The NDS were significantly increased after exposure to high pressure and worsened by a combination of finasteride and high pressure (0.9 ± 0.4 with high pressure alone versus 3.4 ± 0.1 with finasteride plus high pressure, P < 0.0001) or by a combination of dutasteride and high pressure (1.0 ± 0.5 with high pressure alone versus 4.0 ± 0.5 with dutasteride plus high pressure, P < 0.0001). Allopregnanolone significantly decreased the NDS at 75 mm Hg in the presence of finasteride or dutasteride. Administration of APV also decreased the NDS at 75 mm Hg in the presence of finasteride or dutasteride. In contrast, a combination of finasteride, allopregnanolone, and picrotoxin or a combination of dutasteride, allopregnanolone, and picrotoxin significantly increased the NDS at 75 mm Hg.

A quantitative assessment of GC damage in the presence of the 5α-reductase inhibitors (finasteride and dutasteride) and the NMDAR antagonist APV is summarized in Table 2. At 75 mm Hg, the density of damaged GCs was greater in retinas treated with finasteride alone or dutasteride alone compared to control retinas incubated at 10 mm Hg. The density of damaged GCs was significantly increased after incubation with finasteride, and decreased by a combination of finasteride and APV at 75 mm Hg (38.7 ± 6.1 with finasteride versus 2.3 ± 1.2 with finasteride plus APV, P < 0.0001). The density of damaged GCs also was significantly increased after incubation with dutasteride, and decreased by a combination of dutasteride and APV at 75 mm Hg (33.2 ± 4.0 with dutasteride versus 2.5 ± 1.6 with dutasteride plus APV, P < 0.0001).

Table 2.

Effects of Pressure Elevation, Finasteride, Dutasteride, and the NMDAR Antagonist (APV) on the Density of Damaged GCs in the Middle Retina

Condition (n)	GC ± SD (P)
10 mm Hg (5)	0.6 ± 0.4 (–)
75 mm Hg (7)	8.8 ± 3.6 (0.0005)*
75 mm Hg + 1 μM Fin (5)	38.7 ± 6.1 (<0.0001)*
75 mm Hg + 1 μM Fin + 100 μM APV (5)	2.3 ± 1.2 (0.0169)†
75 mm Hg + 1 μM Duta (5)	33.2 ± 4.0 (<0.0001)*
75 mm Hg + 1 μM Duta + 100 μM APV (5)	2.5 ± 1.6 (0.0328)†

Open in a new tab

Data are the mean ± SD. The density of damaged GCs was counted per 500 μm of retina. P values were calculated versus control (10 mm Hg) by Student's t-test. P values are calculated by Student's t-test compared to 10 mm Hg. Duta, dutasteride.

P < 0.001.

^†

P < 0.05.

Discussion

In the present study, we used an ex vivo rat model that incubated dissected eyecups under hydrostatic pressure for 24 hours. The hydrostatic pressure was adjusted to simulate conditions in the normal retina (10 mm Hg) and conditions that can occur during an AAC attack (75 mm Hg). The advantages of this model include preservation of retinal morphology without baseline ischemic degeneration^17,18 making it possible to investigate direct effects of pressure-loading on histology and neurosteroidogenesis. Furthermore, the ex vivo model avoids the influence of circulating steroids.

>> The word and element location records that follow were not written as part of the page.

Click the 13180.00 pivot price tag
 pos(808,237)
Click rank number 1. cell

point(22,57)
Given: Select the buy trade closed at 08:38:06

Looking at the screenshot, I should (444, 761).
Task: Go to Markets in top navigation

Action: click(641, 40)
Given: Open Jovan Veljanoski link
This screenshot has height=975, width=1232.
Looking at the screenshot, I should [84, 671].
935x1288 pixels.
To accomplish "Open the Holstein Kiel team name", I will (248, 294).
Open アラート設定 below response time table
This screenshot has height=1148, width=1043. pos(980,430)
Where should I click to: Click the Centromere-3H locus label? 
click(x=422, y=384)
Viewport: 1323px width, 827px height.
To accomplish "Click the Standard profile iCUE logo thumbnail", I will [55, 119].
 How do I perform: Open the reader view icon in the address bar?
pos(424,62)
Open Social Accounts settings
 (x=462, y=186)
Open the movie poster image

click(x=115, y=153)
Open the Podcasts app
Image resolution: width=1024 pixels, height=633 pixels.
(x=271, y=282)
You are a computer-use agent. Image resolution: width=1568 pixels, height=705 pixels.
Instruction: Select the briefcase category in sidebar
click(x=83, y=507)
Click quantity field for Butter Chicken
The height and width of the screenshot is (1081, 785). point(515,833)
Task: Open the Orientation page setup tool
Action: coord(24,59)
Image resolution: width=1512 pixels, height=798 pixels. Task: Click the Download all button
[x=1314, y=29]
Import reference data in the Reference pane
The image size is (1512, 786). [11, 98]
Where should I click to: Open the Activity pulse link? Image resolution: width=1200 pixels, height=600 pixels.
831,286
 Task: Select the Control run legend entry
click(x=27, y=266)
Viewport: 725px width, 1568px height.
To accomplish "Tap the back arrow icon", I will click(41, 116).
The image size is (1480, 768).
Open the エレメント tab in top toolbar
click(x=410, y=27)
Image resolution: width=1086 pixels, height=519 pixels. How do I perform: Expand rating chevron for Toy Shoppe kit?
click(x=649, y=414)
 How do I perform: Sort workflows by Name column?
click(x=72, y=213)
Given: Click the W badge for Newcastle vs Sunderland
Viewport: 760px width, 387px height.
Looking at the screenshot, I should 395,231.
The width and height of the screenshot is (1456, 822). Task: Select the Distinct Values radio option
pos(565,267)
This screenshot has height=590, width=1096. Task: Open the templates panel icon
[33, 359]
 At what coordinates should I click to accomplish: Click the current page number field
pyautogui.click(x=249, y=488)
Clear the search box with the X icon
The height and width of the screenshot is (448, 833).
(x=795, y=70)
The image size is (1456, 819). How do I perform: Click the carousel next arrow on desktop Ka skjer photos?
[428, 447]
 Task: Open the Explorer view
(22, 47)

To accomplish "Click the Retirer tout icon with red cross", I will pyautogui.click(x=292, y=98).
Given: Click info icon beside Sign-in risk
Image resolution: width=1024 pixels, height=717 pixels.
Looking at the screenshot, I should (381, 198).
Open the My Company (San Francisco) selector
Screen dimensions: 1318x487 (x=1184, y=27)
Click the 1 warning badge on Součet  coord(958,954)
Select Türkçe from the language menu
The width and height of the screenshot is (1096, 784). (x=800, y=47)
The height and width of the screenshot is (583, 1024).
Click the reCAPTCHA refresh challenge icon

We were interested in determining whether isolated retinas have the ability to produce neurosteroids and whether neurosteroid production is altered by the high pressure of an AAC glaucoma attack. The LC-MS/MS analysis and immunohistochemistry revealed that allopregnanolone levels are minimal under low pressure, but significantly increased under high pressure. Thus, it is likely that neurosteroidogenesis is enhanced during an AAC attack. It is known that stressful events, like acute swim stress⁴⁵ or metabolic stressors, including ammonia⁴⁸ and acetaldehyde,⁴⁷ elevate allopregnanolone levels in the brain to concentrations that modulate GABA_A receptors. This is consistent with the present findings that pressure loading, a form of acute stress, induced allopregnanolone production in the retina.

Allopregnanolone is synthesized from pregnenolone by the sequential action of three enzymes, 3β-hydroxysteroid dehydrogenase/isomerase, 5α-reductase, and 3α-hydroxysteroid deoxygenase (3α-HSD).^44,55–57 The conversion from progesterone to 5α-dihydroprogesterone (5α-DHP) is catalyzed by 5α-reductase, and 3α-HSD either converts 5α-DHP into allopregnanolone or converts allopregnanolone into 5α-DHP.⁵⁷ The present study revealed that finasteride, an agent that primarily inhibits type II 5α-reductase with less effect on type I 5α-reductase,⁵⁸ and dutasteride, an effective inhibitor of Types I and II 5α-reductase,⁵⁹ markedly dampened allopregnanolone synthesis with dutasteride being more effective than finasteride. Taken together, it appears that Types I and II 5α-reductase contribute to allopregnanolone production in the pressure-loaded retina.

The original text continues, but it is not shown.